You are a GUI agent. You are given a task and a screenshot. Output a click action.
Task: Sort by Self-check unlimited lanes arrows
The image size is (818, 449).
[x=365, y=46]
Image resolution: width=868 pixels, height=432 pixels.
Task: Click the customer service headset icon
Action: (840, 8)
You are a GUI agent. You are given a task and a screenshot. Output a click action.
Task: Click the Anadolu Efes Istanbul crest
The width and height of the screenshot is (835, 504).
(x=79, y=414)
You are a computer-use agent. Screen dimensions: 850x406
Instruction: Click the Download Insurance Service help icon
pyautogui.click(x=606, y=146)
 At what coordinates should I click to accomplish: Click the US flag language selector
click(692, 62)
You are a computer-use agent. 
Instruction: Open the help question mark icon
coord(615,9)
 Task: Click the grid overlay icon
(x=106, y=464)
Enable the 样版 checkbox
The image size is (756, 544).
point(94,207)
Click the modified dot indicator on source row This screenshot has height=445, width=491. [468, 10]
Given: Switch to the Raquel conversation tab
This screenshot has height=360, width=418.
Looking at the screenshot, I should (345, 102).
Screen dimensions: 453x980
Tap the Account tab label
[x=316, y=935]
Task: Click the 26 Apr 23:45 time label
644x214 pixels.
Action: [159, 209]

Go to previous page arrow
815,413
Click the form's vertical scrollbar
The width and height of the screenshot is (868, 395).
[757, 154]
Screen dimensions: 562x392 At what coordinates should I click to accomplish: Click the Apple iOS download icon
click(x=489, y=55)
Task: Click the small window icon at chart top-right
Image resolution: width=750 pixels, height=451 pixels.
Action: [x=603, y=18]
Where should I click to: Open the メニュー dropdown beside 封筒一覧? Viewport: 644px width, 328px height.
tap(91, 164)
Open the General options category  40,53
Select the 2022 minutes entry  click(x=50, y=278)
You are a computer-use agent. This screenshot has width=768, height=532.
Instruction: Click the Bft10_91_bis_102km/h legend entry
= = =
- **What is required**: Select the lines from the entries that include the word "entry".

- **Solution to this exercise**:
Select the 2022 minutes entry  click(x=50, y=278)
Instruction: Click the Bft10_91_bis_102km/h legend entry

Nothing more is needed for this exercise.